This week has been a rollercoaster ride of back-and-forth updates between theme parks in California and the government and we now have new details about the state’s theme park guidelines that Disneyland and other theme park companies took objection with.
- The OC Register has shared some new details about the state of California’s theme park guidelines that were shared with operators yesterday.
- Almost immediately after receiving them, Disneyland and Universal Studios Hollywood asked Governor Gavin Newsom’s office to delay releasing them, urging the government to accept guidance from theme park companies before setting them into law.
- We now know the extent of the restrictions that would’ve been enacted had the government proceeded as planned.
- Restrictions for theme parks like Disneyland would’ve included the following:
- Not being able to reopen until their county is in the fourth and final tier (yellow) of the Blueprint for a Safer Economy.
- Operating at 25% of attendance capacity.
- Limiting visitors to residents that live within a 120-mile radius of the theme park.
- With most of California’s theme parks in the most populated counties, not allowing them to reopen until the final tier of the Blueprint for a Safer Economy means that it would likely be a long time before theme parks are allowed to reopen.
- Comparatively, indoor experiences like movie theaters, museums, and aquariums are able to reopen in the 2nd tier (red) of the Blueprint for a Safer Economy while zoos can open outdoor only experiences in the most severe 1st tier (purple).
- Under the same guidance that allows zoos and outdoor malls to operate, SeaWorld San Diego and Knott’s Berry Farm have opened elements of their experiences and Disneyland has reopened Downtown Disney.
- Orange County, home of Disneyland and Knott’s Berry Farm, is still in the 2nd tier (red) category and numbers would have to steadily decline in order for them to open sometime in November at the earliest, which is the best case scenario under this model.

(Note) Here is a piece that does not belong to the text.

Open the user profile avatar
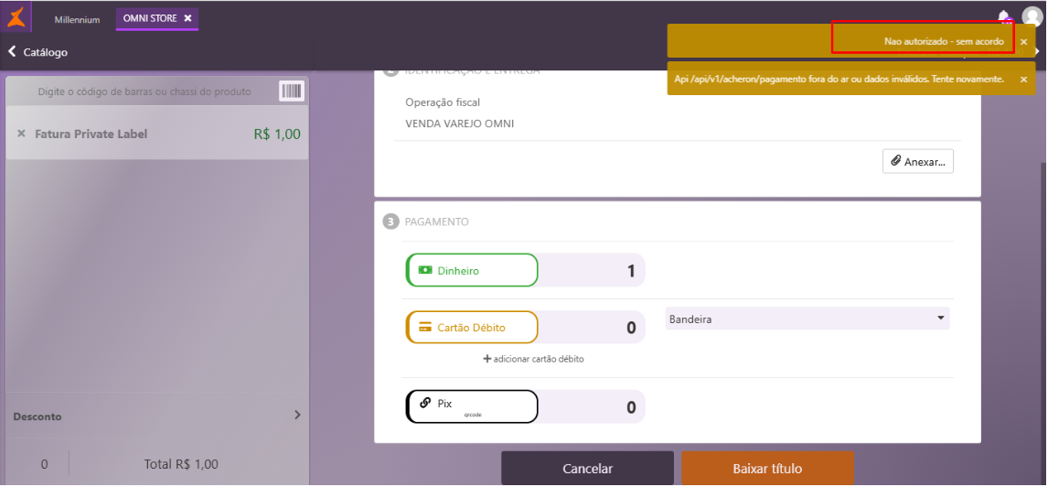 coord(1032,17)
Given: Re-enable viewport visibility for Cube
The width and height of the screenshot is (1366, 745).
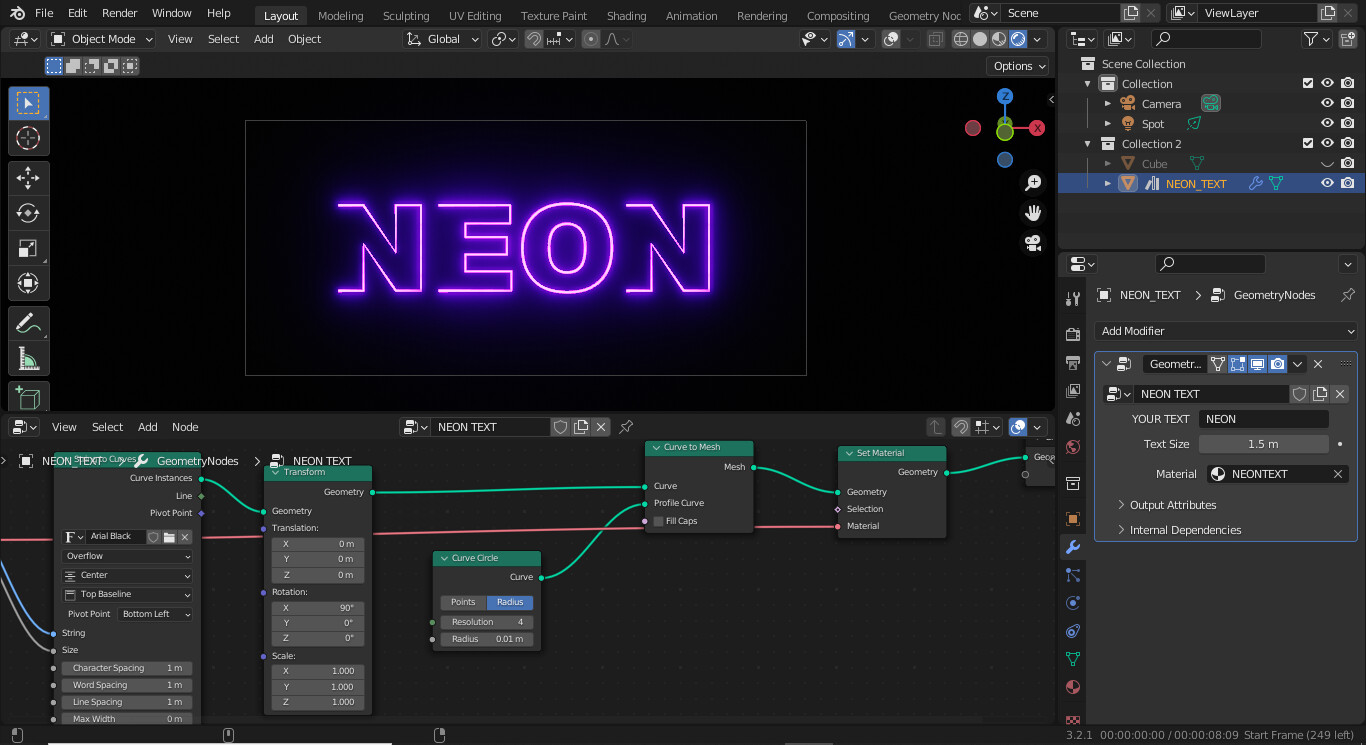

- In addition, the practice of enforcing the residence of every guest who visits a theme park would be difficult and time consuming for theme park operators with lots of ways around it for visitors who really want to go.
- As of now, the state does not plan to make any announcements this week and is working with theme park companies like Disney to refine their guidelines.
- Disney, Universal, SeaWorld, LEGOLAND, Cedar Fair, and Six Flags all have theme parks in California that have not been able to reopen while their theme parks in other states and countries have been operating for months under health and new safety guidelines without a single reported incidence of spreading the virus.